Extracorporeal Membrane Oxygenation for Adults and Children with Severe Respiratory Failure: A Qualitative Rapid Review

( Last Updated : June 22, 2021)
Project Line:
Health Technology Review
Project Sub Line:
Rapid Review
Project Number:



1. What are the experiences and perspectives of adults and children with severe respiratory failure and their families on being offered, receiving, and recovering from ECMO?

2. What are the experiences and perspectives of health care providers on offering, providing, and supporting patients’ recovery after ECMO for severe respiratory failure?

Key Message

This review used a framework analysis to synthesize 9 included studies on the perspectives and experiences of patients, family members, and providers on extracorporeal membrane oxygenation (ECMO).

Patients’ perspectives on their experiences are limited due to their sedated status when treated with ECMO.

Supporting a relative treated with ECMO is stressful for family members. They feel anxious and worried about their relative because of the patient’s critical condition, and they struggle to juggle multiple roles at work and home while supporting their relative receiving ECMO.

Family members often have to travel to see their critically ill relative. Financial and logistical support for temporary relocation near the ECMO centre may ease the burden of travel.

Family members benefit from clear and frequent communication from health care providers as a source of support and reassurance while their loved ones are being treated with ECMO. There may be a role for informal or formal peer support for family members of patients receiving ECMO.

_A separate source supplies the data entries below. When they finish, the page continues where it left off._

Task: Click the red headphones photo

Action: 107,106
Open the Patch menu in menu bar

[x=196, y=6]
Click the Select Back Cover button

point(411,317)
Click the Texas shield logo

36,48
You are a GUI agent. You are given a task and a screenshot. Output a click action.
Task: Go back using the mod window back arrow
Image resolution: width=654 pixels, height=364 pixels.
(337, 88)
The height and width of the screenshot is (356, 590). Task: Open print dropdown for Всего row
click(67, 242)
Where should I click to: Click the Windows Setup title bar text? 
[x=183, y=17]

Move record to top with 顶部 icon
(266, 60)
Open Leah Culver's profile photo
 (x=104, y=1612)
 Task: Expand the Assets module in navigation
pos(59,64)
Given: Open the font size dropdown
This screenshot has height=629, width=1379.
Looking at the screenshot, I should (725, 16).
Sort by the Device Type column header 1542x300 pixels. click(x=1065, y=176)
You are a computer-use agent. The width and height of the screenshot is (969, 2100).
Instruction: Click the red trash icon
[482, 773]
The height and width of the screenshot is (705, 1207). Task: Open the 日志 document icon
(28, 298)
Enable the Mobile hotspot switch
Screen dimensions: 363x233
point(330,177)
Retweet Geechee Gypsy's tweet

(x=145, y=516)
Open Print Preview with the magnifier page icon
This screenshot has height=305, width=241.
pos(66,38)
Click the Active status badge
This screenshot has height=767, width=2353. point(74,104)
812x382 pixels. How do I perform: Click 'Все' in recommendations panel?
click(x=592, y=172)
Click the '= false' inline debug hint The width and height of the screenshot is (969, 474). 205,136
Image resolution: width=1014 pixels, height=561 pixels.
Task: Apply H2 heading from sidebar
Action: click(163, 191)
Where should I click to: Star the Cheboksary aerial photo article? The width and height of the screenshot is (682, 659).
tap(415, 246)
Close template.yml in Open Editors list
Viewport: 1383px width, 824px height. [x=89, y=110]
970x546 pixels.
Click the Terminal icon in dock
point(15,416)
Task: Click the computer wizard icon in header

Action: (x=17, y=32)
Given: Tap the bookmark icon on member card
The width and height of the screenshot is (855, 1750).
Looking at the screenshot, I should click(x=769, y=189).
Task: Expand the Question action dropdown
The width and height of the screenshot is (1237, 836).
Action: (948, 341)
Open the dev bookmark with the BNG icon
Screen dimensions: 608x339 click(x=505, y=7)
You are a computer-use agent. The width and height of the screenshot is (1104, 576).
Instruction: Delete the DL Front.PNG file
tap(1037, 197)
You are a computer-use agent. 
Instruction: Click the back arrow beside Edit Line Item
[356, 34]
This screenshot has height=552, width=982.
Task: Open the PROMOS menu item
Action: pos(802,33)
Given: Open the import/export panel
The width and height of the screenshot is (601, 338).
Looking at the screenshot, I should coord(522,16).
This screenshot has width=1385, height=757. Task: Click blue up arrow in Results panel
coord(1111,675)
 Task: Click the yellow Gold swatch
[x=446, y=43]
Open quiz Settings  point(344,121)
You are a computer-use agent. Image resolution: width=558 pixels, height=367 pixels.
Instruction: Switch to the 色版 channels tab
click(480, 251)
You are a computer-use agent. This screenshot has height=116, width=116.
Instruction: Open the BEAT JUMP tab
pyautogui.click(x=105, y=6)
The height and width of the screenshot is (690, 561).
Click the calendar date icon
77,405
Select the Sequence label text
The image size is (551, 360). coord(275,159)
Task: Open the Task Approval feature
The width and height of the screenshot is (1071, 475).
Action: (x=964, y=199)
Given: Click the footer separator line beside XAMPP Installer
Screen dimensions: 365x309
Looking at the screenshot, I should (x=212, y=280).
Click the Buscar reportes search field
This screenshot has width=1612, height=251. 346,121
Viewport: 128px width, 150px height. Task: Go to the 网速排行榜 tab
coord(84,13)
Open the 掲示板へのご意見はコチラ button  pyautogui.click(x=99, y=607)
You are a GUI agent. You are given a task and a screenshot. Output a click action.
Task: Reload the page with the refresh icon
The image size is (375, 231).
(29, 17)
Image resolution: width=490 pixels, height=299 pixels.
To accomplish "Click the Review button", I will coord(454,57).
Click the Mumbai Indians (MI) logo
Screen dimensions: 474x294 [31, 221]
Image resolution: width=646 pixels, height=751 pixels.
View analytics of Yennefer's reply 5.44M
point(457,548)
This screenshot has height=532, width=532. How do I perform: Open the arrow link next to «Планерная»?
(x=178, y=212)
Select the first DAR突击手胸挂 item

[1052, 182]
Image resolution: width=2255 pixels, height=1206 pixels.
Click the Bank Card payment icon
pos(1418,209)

Clinicians’ decisions to offer, continue, and withdraw ECMO are based on their assessments of prognostic factors from patients’ medical histories and clinical conditions. Additional clinical research and/or refinements of prognostic guidance for ECMO may further support evidence-informed decision-making around ECMO.

Patients, family members, and clinical team members may differ in their assessment of the limits of ECMO treatment and the decision to transition from active treatment to the withdrawal of life support. These findings point to the role of ethical considerations and processes when engaging in transitioning to end-of-life support in the provision of ECMO.

After discharge, patients who had received ECMO and their family members continued to have feelings of anxiety, intrusive thoughts, and a need to process the event. ECMO programs that can offer continued or ongoing support or referral for patients and their family members’ mental health may help address these needs.